Wie komme ich darauf dem Schulministerium zu unterstellen mit den Ergebnissen nicht korrekt umzugehen. In meinen Augen liegt das Grundproblem im Studiendesign, denn es wurden reine quantitative Daten erhoben und dabei lediglich Selbsteinschätzungen der Lehrerin und Lehrer abgefragt. Dies bringt einige Probleme mit sich, wenn z.B. Grundbegriffe oder Grundverständnis nicht klar definiert sind. Lasst mich dies an zwei Beispielen deutlich machen. 69,8 % der Lehrerinnen und Lehrer glauben, dass Schülerinnen und Schüler grundlegende Computerkenntnisse bereits mit sich bringen. Hier könnte man schon konkret kritisieren, dass der Begriff „Computerkenntnisse“ problematisch ist, da er wie ein Begriff aus der Vergangenheit klingt. Die in der Studien angegebenen Indikatoren für Computerkenntnisse sind doch nur ein kleiner Teil der erforderlichen Medienkompetenzen im 21. Jahrhundert.

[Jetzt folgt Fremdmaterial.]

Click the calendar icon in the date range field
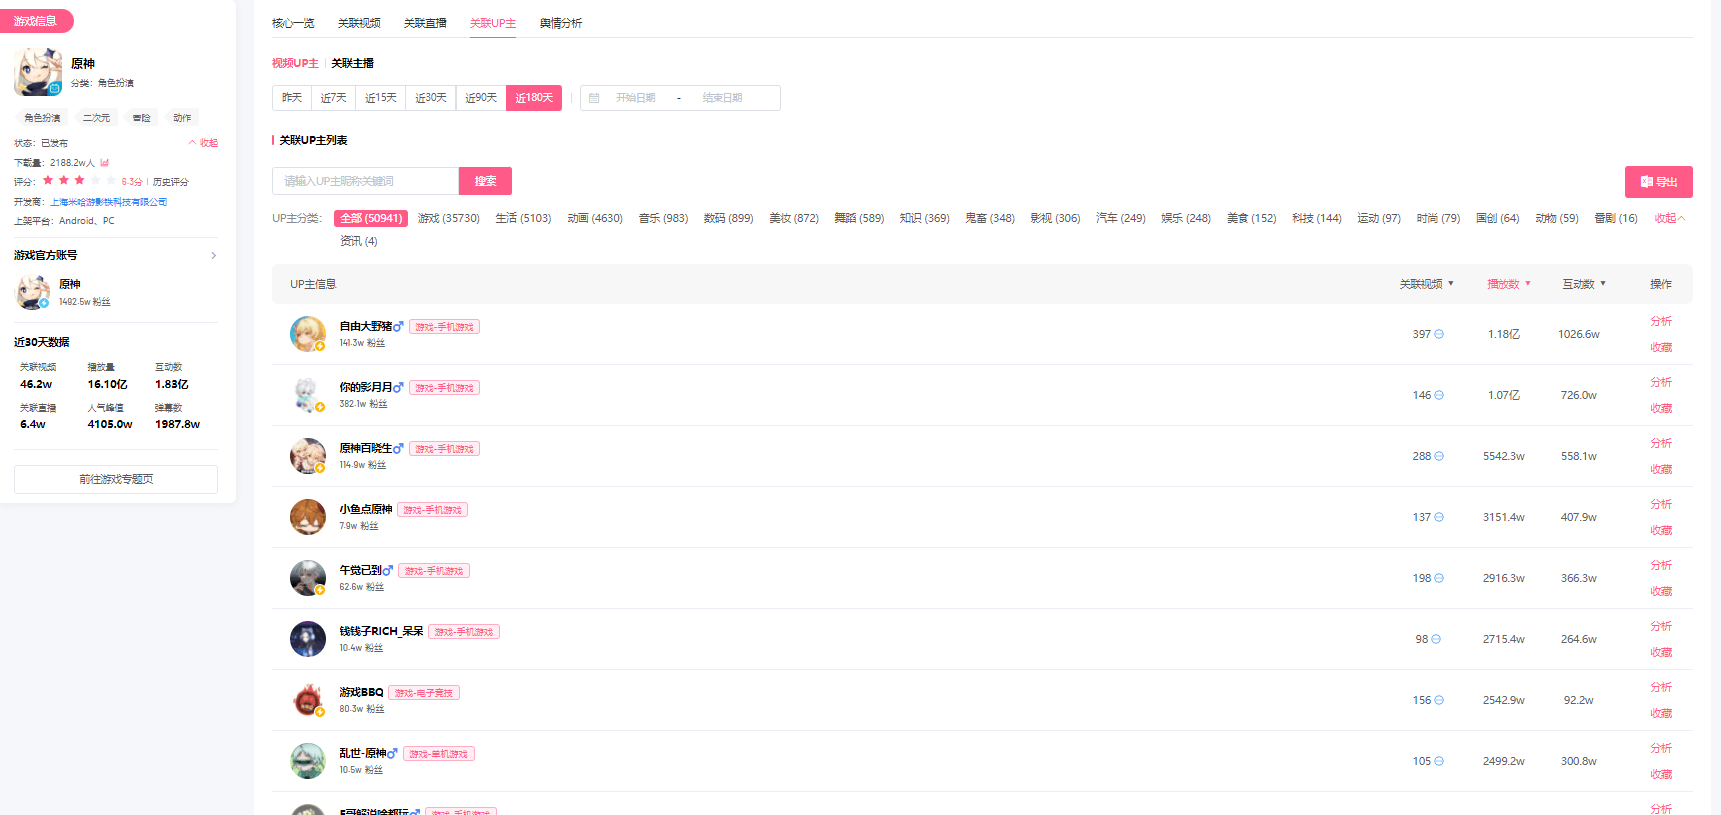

Dieses Studienergebnis zeigt für mich, dass wir wieder einer Debatte führen müssen, die ich nie wieder führen wollte. Es geht um den Begriff „digital natives“. So wie dieser Begriff 2001 definiert wurde, ist er absolut nicht haltbar. Ich würde sogar noch eine ganze Ecke weiter gehen und den Begriff ins Reich der Mythen verbannen. Sowohl die Erfahrung als auch zahlreiche Befunden unterstützen dies. Dass dennoch fast 70 % der befragten Lehrkräfte ihre Schüler einschätzen, zeigt für mich, dass viele nicht wissen, welche Kompetenzen Schüler und Lehrer besitzen bzw. erwerben sollten. Darin zeigt sich das grundlegende Problem der Studie. Mit den reinen quantitativen Daten wissen wir nicht, wie wir die Selbsteinschätzung der Lehrerinnen und Lehrer richtig einordnen sollen.
Bei meinem zweiten Beispiel wird dies noch deutlicher. In der Studie geben 40,5% der Lehrer an, dass WLAN in den Klassenräumen verfügbar ist. Dies könnte man so interpretieren, dass die IT-Infrastruktur an unseren Schulen besser wird. Nichts sagt die Studie aber darüber aus, wie gut die Internetverbindung ist oder ob die Lehrer wissen, wie eine gute Internetverbindung aussehen muss. Mehrfach habe ich es schon erlebt, wie Schulleiter stolz darauf waren, dass ihre Schule eine Internetverbindung von 50.000 Mbits pro Sekunde hatte. Wenn nun aber 250 Schüler mit 250 Geräte zeitgleich diese Internetverbindung nutzen wollen, dann reicht die Geschwindigkeit nicht aus. Dies ist vielen jedoch nicht bewusst, da sie als Maßstab die Geschwindigkeit aus ihrem eigenen zu Hause nehmen. Wenn im Länderindikator nun über 40% der Lehrkräfte mit dem WLAN in ihrer Schule zufrieden sind, sagt dies noch nichts darüber aus, ob das WLAN an ihrer Schule wirklich ausreichend ist. Hier fehlen qualitative Daten. Eine Interviewreihe mit den Befragten wäre wünschenswert gewesen, um die Ergebnisse besser einschätzen zu können. Diese kritische Betrachtung fehlt in der politischen Debatte vollkommen; entweder weil sie bewusst nicht genannt wird oder weil die beteiligten Personen nicht die erforderlichen Kompetenzen mit sich bringen, um die Studie kritisch einzuordnen.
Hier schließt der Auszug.